O metrô estava razoavelmente vazio, conseguiria voltar sentado, e depressa. Nenhum espetáculo havia acabado recentemente, só os bêbados de sempre, algumas velhinhas e jovens semibêbados ocupavam a estação. Aproximei distraído meu cartão da catraca, e ia passar não fosse o apito de “alerta gatuno” que a parafernalha começou a berrar, chamando minha atenção novamente aos assuntos prosaicos. O que houve? Tentei aproximar meu cartão mais uma vez, mas a luz vermelha se acendeu com os escritos “Cartão inválido”.
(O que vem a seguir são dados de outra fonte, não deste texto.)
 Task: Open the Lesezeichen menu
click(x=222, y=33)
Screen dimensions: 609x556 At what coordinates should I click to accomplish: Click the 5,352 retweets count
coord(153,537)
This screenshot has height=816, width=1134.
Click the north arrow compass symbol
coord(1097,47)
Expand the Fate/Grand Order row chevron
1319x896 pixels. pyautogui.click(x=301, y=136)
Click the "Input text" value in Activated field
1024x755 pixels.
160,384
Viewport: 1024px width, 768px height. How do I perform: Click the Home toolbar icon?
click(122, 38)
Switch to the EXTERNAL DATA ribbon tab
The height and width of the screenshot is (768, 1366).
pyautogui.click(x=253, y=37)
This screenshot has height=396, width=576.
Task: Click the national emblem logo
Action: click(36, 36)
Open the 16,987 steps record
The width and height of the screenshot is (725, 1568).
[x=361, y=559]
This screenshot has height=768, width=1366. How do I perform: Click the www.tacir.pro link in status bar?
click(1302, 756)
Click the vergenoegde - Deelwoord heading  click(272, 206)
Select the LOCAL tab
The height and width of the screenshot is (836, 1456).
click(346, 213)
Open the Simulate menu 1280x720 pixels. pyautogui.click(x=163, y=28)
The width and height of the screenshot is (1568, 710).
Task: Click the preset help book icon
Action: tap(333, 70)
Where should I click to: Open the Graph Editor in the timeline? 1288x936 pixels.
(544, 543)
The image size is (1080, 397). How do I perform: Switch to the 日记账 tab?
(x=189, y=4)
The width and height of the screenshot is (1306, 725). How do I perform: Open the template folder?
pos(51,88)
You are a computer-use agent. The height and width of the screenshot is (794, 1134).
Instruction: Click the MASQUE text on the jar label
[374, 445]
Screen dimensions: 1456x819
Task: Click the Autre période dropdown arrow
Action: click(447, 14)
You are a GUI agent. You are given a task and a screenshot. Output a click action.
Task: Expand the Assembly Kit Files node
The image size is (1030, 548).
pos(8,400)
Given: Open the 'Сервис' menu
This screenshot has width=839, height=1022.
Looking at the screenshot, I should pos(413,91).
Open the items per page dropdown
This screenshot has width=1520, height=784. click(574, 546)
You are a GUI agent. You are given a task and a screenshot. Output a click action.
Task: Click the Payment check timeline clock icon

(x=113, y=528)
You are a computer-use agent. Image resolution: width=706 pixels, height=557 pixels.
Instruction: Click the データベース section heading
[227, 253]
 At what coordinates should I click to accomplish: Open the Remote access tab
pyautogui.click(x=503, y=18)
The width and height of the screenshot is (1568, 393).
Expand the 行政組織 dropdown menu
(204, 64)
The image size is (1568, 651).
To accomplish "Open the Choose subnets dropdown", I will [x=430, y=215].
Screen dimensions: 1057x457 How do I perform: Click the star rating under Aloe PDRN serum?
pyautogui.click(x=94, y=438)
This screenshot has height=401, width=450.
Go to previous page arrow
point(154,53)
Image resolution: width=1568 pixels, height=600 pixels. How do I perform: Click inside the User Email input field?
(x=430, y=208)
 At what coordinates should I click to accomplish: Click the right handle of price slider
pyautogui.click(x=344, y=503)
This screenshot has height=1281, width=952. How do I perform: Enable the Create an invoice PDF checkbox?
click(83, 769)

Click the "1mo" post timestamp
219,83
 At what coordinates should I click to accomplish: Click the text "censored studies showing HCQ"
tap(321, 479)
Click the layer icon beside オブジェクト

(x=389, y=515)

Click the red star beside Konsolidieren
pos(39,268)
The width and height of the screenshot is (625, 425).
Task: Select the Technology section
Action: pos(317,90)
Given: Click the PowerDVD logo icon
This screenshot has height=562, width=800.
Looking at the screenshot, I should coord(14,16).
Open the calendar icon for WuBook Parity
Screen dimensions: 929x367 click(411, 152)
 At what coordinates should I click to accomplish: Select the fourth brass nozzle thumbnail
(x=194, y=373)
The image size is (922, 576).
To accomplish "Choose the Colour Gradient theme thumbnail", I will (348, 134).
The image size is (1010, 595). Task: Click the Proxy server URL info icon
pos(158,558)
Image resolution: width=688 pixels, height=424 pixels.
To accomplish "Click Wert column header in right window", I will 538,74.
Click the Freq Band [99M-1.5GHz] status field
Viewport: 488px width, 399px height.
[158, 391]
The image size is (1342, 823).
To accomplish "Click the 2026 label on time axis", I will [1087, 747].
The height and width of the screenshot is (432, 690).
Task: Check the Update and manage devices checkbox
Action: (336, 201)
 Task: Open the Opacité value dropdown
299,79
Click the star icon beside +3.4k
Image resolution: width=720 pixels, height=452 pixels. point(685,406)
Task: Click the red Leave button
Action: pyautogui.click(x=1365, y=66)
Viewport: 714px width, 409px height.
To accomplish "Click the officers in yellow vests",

- Hum, acabou o saldo... – murmurei desanimado, me dirigindo à fila do caixa no fundo da estação, onde algumas senhoras aguardavam. Longos três minutos de contemplação da escadaria... já era o próximo. Mas quando tirei minha carteira do bolso de trás, e a abri para pegar o dinheiro, tive a agradável surpresa de a descobrir vazia – quer dizer, vazia de dinheiro, pois estava repleta de papelotes e notas fiscais, uma foto ¾ de minha mãe e de um amigo, a cópia do meu passaporte prestes a saltar fora. Foi em vão que virei e revirei todos os bolsos atrás de dinheiro, até que o sujeito atrás de mim na fila perguntou educadamente quantos anos eu ainda iria procurar, e fui para o canto do caixa. Ao todo tinha 8 rublos e 40 copeques – a passagem custa 28 rublos -, constatei com infelicidade.
- Ah não, mas como assim?! – reclamei baixinho, inconformado. – Não é possível que eu não tenha dinheiro nenhum! No teatro eu paguei 300 rublos, e... eu tinha mais, é claro que tinha... tinha? – não sabia dizer, mas achava que sim. Talvez não tivesse. Só se... lembrei do sujeito mirando o chão, depois que me assustei com o monstruoso cachorro. E a cópia do passaporte querendo sair da carteira... com meu nome escrito! Será que o canalha me bateu a carteira e eu nem me toquei? Mas, não, como assim, não era possível que eu fosse tão besta a ponto de me tirarem e reporem a carteira sem que percebesse. E ele sabia o meu nome... bem, a única hipótese razoável que restou foi a de que sim, eu sou muito besta, e de que o sujeito era um gatuno, mas mesmo assim gentil. Roubou-me o dinheiro e só – documentos, fotos ¾, cartões do banco, tudo estava lá. A solução era... bem, não sei pedir esmola em russo, precisava sacar dinheiro, constatei com ainda maior desânimo. Mas onde eu acharia um caixa eletrônico a essas horas? Praguejei e saí do metrô, virando à direita na rua fria.